On some blocks, if characters defeat that whole block with melee attacks, the characters automatically move one spot ahead, which voids any sort of defense they might have had. The damage dealt by ranged attacks takes into account such things as projectile trajectory, and the amount of distance between the attacker and other characters (the further away, the more potential damage output and critical chance). Friendly fire can happen, so positioning gunners and mages properly is crucial.

The positives of this battle system make it a resounding success for hardcore players. The game, however, does a few major things that make me hate it.

You’re taken through two very, very rudimentary tutorial scenarios which give you a breakdown of the system. These tutorials aren’t informative enough to give the player a full grasp of concepts such as the initiative system. This resulted in me dying a lot before I understood why, for example, I sometimes could act again after using a Link action and sometimes couldn’t. The tutorial gave me the impression that Link actions should happen all the time, but that’s not how it plays. The initial learning curve is incredibly steep.

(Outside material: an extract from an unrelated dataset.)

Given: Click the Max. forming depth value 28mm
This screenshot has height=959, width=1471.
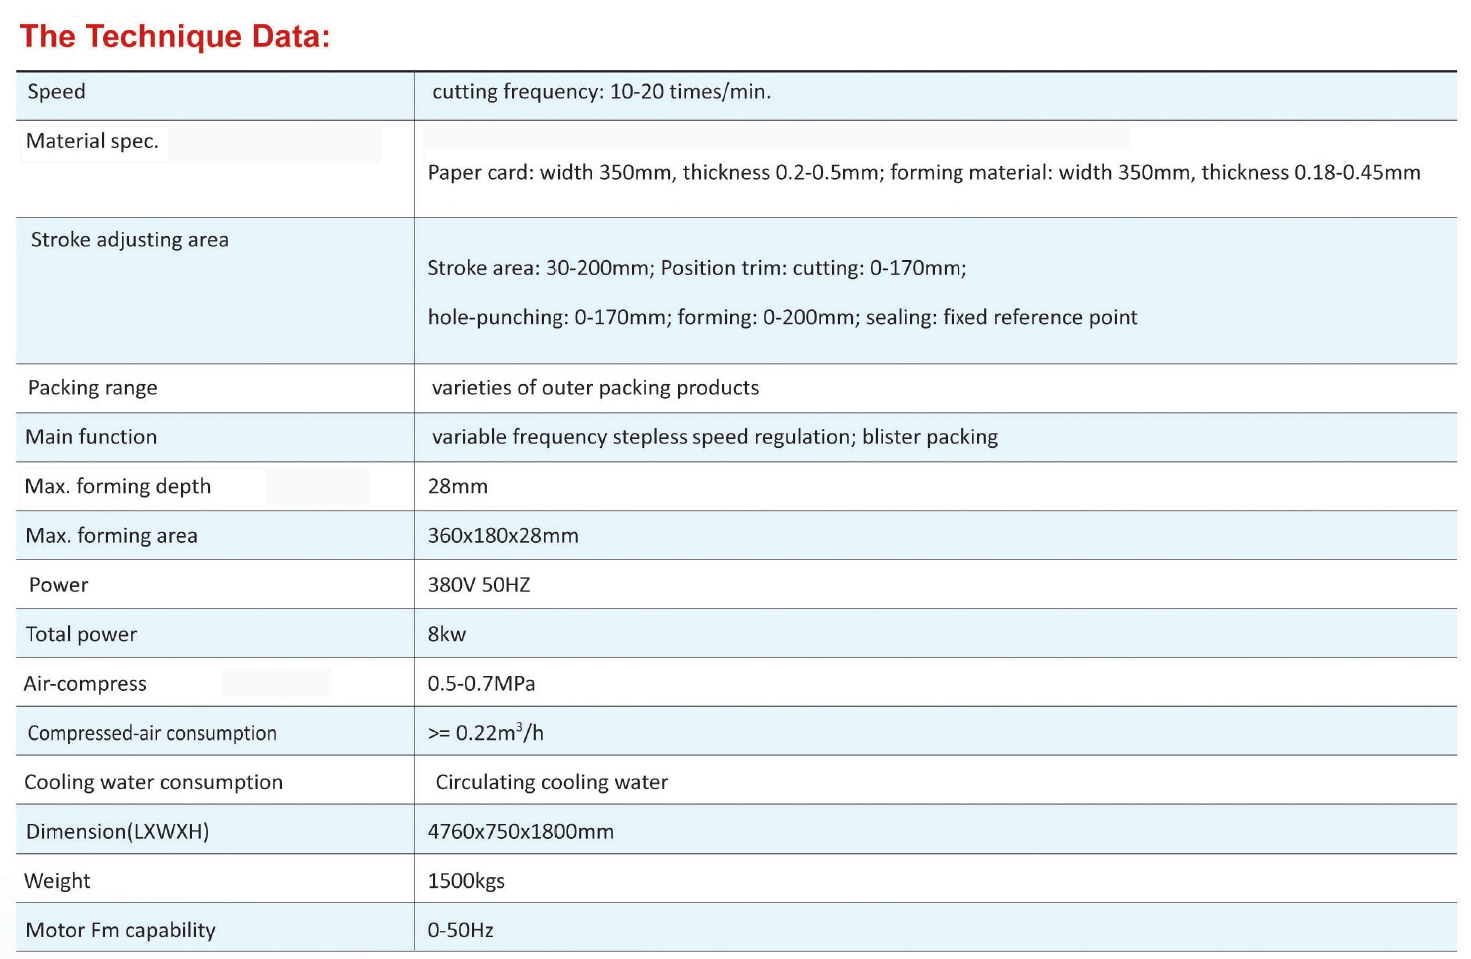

From some, this will elicit a big Hurrah! because the game doesn’t baby you. I do appreciate that, but with other elements considered, it begins to become irksome. The battles take a long time to complete, very much like Record of Agarest. They require a lot of thinking and pre-planning to overcome. There are even scenarios in which the planned defending character will have bad luck, such as an enemy staggering them, and as a result get slaughtered by multiple enemies—which is a problem when even one character death equates to a game over.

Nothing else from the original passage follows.